Recientemente, impartí un taller para sanitarios del área de reumatología y dermatología. Me pidieron una formación enfocada en ese objetivo: brindar herramientas para que los profesionales puedan empoderar a sus pacientes.

Antes de comenzar, lancé una pregunta sencilla pero desafiante:
“¿Qué significa para ti empoderar a un paciente?”

La sorpresa: lo que pedimos a los pacientes… aún no lo aplicamos en nosotros

Las respuestas fueron sinceras. Hablaron de autonomía, confianza, autoestima, capacidad de decisión…
Pero algo resonó en la sala: muchos se dieron cuenta de que lo que desean que el paciente sea, haga o sienta, todavía no lo han trabajado del todo en ellos mismos.

Y aquí es donde nace una verdad incómoda pero necesaria:
👉 No podemos acompañar a otros en procesos de empoderamiento si no hemos recorrido ese camino primero en nosotros.

Esto no significa tener todo resuelto, sino ser conscientes, haber hecho el trabajo interno, y estar en proceso. Porque si no, corremos el riesgo de acompañar desde la teoría, no desde la vivencia.

Salud, emociones y vulnerabilidad compartida

La relación entre profesionales sanitarios y pacientes se da en un contexto donde la vulnerabilidad está presente constantemente.
No solo la del paciente, también la del profesional.
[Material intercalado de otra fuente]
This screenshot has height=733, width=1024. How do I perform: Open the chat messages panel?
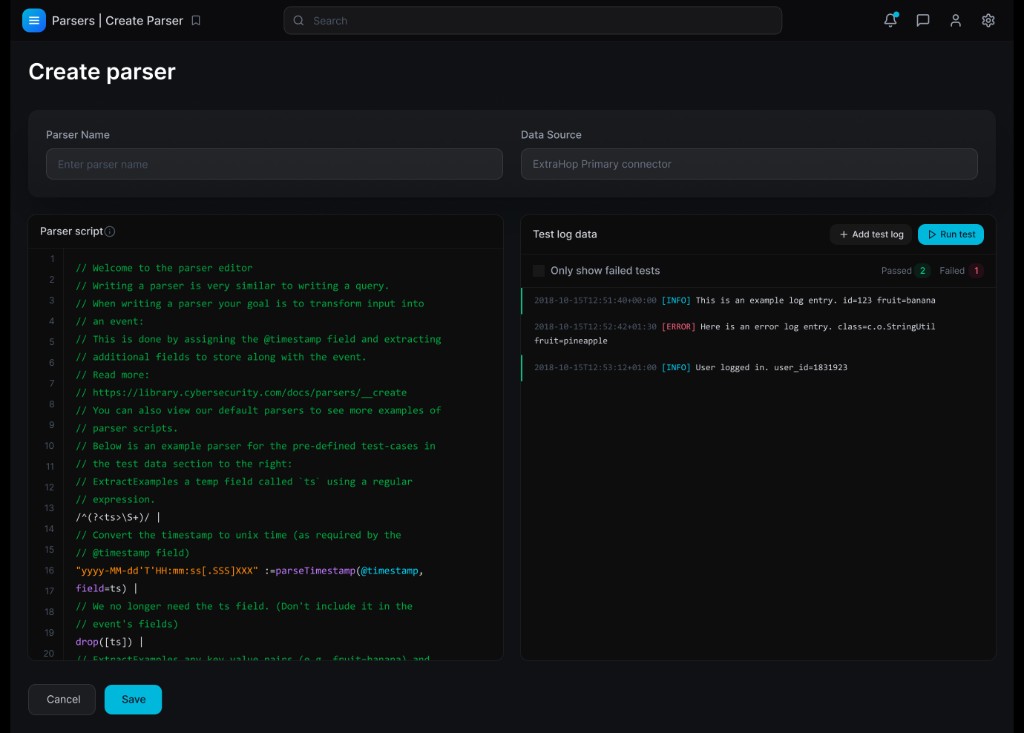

En este entorno, es muy fácil caer en dos extremos:

  • Una hiperempatía que nos arrastra emocionalmente.

  • O una desconexión emocional que se convierte en una barrera para protegernos del dolor… pero también nos aleja del otro.

Como coach especializada en gestión emocional y PNL para pacientes crónicos y profesionales de la salud, con años de experiencia impartiendo formaciones en distintos sectores —y también desde mi propia vivencia como paciente crónica— puedo decirte esto:
Empoderar no es solo dar herramientas, es SER una herramienta.

El punto de partida: la autogestión emocional

El verdadero cambio comienza cuando el profesional aprende a gestionar sus propias emociones, creencias y límites, reconociéndose como ser humano antes que como rol.

Desde ahí es posible:

  • Escuchar sin cargarse.

  • Acompañar sin invadir.

  • Inspirar sin imponer.

¿Y si cambiamos el foco?

En lugar de preguntarnos solo “¿Cómo empodero al paciente?”, quizás debamos empezar por:
¿Qué necesito fortalecer en mí para acompañar con más autenticidad, presencia y humanidad?